Promenons-nous à la Vallée avec Gilles Clément

L’Agitateur : Comment est né le projet du livre la vallée des papillons ? Quels ont été vos premiers contacts avec Gilles Clément ?
Dominique Delajot : Quand j’étais encore secrétaire général au Berry Républicain, Frédéric Terrier, responsable des Mille Univers, est venu me demander si le journal pouvait faire un papier sur Gilles Clément alors qu’il était artiste en résidence à Bourges. Auparavant, Je ne connaissais pas Gilles Clément. J’avais entendu parler de lui, mais je n’avais pas lu ses livres. Après ce premier article, le journal a créé une rubrique « jardin » dans l’édition du dimanche et on avait demandé à Marie Marcat [1] de rédiger une chronique hebdomadaire qui sortait un peu de l’ordinaire avec une histoire racontée sur le jardin. Suite à la venue de Gilles Clément nous avons organisé trois rencontres avec lui pour aborder les concepts qu’il développe [2]. On lui proposait un mot qu’il ne connaissait pas et autour duquel s’amorçait une discussion à bâtons rompus. Cette rubrique a connu un certain succès et a duré un an et demi. Cette expérience m’a obligé à réfléchir aux concepts qu’il avait mis en place.

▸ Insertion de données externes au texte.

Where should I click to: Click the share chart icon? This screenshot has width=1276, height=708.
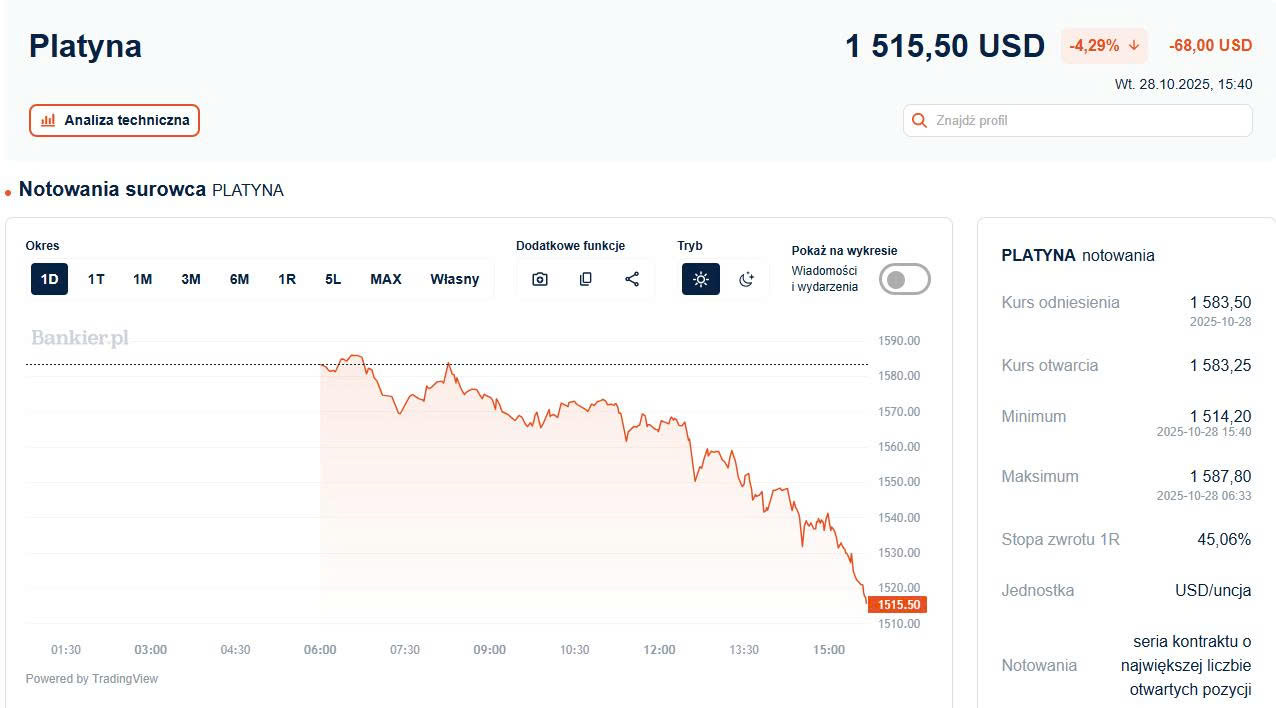pos(632,279)
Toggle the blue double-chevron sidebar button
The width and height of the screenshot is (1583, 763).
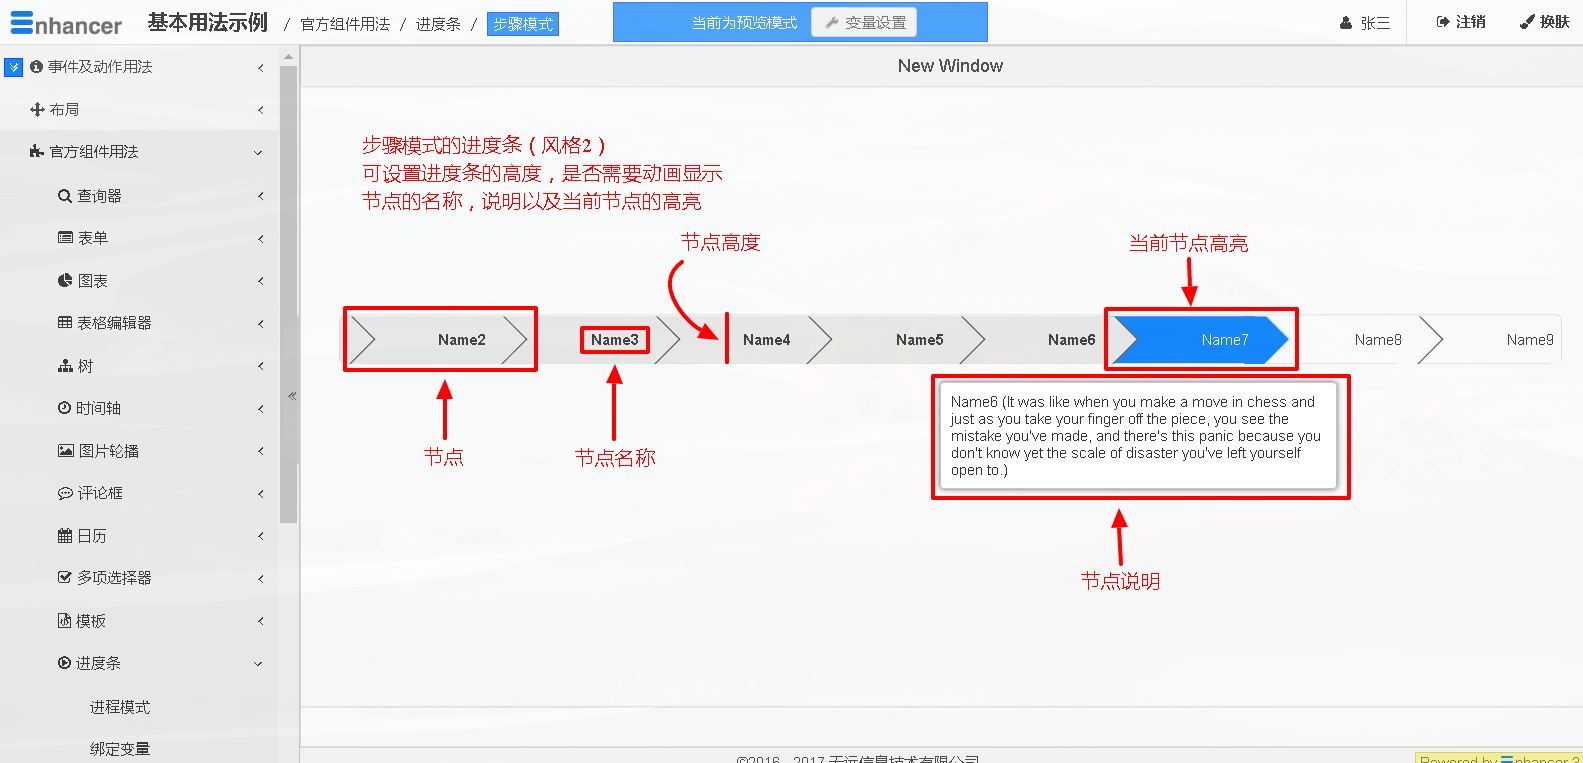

L’Agitateur : Etait-ce déjà une amorce pour l’idée de votre livre ?
Dominique Delajot : Pas du tout. Après mon départ du Berry Républicain, Frédéric Terrier m’a demandé si je pouvais écrire un livre sur Gilles Clément, qui n’était alors plus en résidence à Bourges. Mais je ne savais pas comment faire et je me voyais mal écrire sur lui, il avait déjà tellement écrit lui même ! Que pouvait-on encore écrire sur Gilles Clément ? Et puis après avoir réfléchi j’ai repris une idée surgie lors de notre troisième rencontre avec Gilles, Marie et l’équipe des Mille univers, qui avait eu lieu à la Vallée. C’était quand même une sacrée aventure et nous étions tous très émus, comme des gamins ! Assez fréquemment Gilles Clément propose une visite de son jardin. C’est d’ailleurs plus qu’un jardin ! Ce sont des paysages… Cette promenade n’avait pas de lien direct avec les mots et les concepts recueillis auparavant mais on retrouve évidemment dans ce jardin la philosophie de Gilles Clément et le travail accompli depuis des dizaines d’années. C’était son laboratoire ! J’ai donc pris le prétexte des endroits où l’on s’arrêtait pendant la promenade pour ouvrir des paragraphes avec un mot.
L’Agitateur : La construction du livre est effectivement assez habile. Il s’agit donc de la narration d’une visite dans le jardin de Gilles Clément avec de courts chapitres correspondant aux étapes de la promenade qui alternent avec la définition d’un mot proposé au jardinier paysagiste. Cette idée est-elle venue a posteriori ?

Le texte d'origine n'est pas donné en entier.